Le Roi a reçu en audience cet après-midi au Château de Laeken Monsieur Herman Van Rompuy, et l'a nommé Premier Ministre. La liste des Ministres et Secrétaires d'Etat nommés par le Roi s'établit comme suit.

Le Roi a reçu en audience cet après-midi au Château de Laeken Monsieur Herman Van Rompuy, et l'a nommé Premier Ministre.

La liste des Ministres et Secrétaires d'Etat nommés par le Roi s'établit comme suit :

1. M. H. VAN ROMPUY : Premier Ministre.

2. M. D. REYNDERS : Vice-Premier Ministre et Ministre des Finances et des Réformes institutionnelles.

3. Mme L. ONKELINX : Vice-Première Ministre et Ministre des Affaires sociales et de la Santé publique.

4. M. K. DE GUCHT : Vice-Premier Ministre et Ministre des Affaires étrangères.

5. M. S. VANACKERE : Vice-Premier Ministre et Ministre de la Fonction publique, des Entreprises publiques et des Réformes institutionnelles.

6. Mme J. MILQUET : Vice-Première Ministre et Ministre de l'Emploi et de l'Egalité des chances.

7. M. S. DE CLERCK : Ministre de la Justice.

8. Mme S. LARUELLE : Ministre des PME, des Indépendants, de l'Agriculture et de la Politique scientifique;

9. Mme M. ARENA : Ministre de l'Intégration sociale, des Pensions et des Grandes villes.

10. M. P. DE CREM : Ministre de la Défense.

11. M. P. MAGNETTE : Ministre du Climat et de l'Energie.

12. M. Ch. MICHEL : Ministre de la Coopération au développement.

13. M. V. VAN QUICKENBORNE : Ministre pour l'Entreprise et la Simplification.

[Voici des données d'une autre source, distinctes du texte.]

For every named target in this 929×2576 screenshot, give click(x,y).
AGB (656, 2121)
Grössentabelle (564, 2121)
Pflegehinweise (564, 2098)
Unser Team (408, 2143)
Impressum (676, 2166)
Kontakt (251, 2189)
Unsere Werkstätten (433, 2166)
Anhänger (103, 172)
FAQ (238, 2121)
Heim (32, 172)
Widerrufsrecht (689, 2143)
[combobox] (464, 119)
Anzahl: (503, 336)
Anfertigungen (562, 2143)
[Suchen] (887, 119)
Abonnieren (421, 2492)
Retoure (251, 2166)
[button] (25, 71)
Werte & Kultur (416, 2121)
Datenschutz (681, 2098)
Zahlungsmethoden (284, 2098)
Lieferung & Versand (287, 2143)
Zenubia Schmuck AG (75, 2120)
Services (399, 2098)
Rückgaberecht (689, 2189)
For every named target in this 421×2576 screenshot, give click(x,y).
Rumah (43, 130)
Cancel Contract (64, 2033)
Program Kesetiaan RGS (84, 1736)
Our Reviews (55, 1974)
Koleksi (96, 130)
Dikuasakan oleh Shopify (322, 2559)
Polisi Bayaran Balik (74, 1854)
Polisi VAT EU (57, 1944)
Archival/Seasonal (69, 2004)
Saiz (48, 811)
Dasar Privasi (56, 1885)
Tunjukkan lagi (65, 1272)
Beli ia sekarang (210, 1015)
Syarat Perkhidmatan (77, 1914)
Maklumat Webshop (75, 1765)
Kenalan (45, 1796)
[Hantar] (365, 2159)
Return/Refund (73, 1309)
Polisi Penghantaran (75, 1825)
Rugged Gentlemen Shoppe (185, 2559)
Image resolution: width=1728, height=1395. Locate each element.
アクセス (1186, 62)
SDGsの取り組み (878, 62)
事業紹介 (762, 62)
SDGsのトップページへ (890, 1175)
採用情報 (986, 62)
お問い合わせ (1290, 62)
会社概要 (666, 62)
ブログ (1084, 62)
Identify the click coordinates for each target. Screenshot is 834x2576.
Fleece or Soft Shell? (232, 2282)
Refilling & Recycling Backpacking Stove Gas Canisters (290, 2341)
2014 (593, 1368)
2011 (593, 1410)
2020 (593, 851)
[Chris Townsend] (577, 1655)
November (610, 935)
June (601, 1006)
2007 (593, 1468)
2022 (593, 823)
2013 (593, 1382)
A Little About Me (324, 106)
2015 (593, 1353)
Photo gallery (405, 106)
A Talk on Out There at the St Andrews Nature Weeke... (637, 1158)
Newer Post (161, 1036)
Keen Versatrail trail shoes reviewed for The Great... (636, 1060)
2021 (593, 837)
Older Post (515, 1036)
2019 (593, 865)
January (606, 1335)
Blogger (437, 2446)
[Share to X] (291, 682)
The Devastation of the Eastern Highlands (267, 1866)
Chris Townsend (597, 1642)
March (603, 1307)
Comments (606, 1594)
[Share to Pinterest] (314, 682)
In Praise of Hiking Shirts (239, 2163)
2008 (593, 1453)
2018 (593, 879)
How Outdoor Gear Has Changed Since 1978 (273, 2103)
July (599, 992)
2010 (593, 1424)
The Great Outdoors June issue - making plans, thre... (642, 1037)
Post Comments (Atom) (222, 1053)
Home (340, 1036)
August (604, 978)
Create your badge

14. Mme A. TURTELBOOM : Ministre de la Politique de migration et d'asile.

15. M. G. DE PADT : Ministre de l'Intérieur.

16. M. E. SCHOUPPE : Secrétaire d'Etat à la Mobilité, adjoint au Premier Ministre.

17. M. C. DEVLIES : Secrétaire d'Etat à la Coordination de la lutte contre la fraude, adjoint au Premier Ministre, et Secrétaire d'Etat, adjoint au Ministre de la Justice.

18. M. B. CLERFAYT : Secrétaire d'Etat à la Modernisation du Service public fédéral Finances, à la Fiscalité environ¬nementale et à la Lutte contre la fraude fiscale, adjoint au Ministre des Finances.

19. M. O. CHASTEL : Secrétaire d'Etat aux Affaires étrangères, chargé de la Préparation de la Présidence européenne, adjoint au Ministre des Affaires étrangères.

20. Mme J. FERNANDEZ-FERNANDEZ : Secrétaire d'Etat aux Personnes handicapées, adjointe à la Ministre des Affaires sociales et de la Santé publique.

21. M. M. WATHELET : Secrétaire d'Etat au Budget, adjoint au Premier Ministre, et Secrétaire d'Etat à la Politique des familles, adjoint à la Ministre de l'Emploi, et en ce qui concerne les aspects du droit des personnes et de la famille, adjoint au Ministre de la Justice.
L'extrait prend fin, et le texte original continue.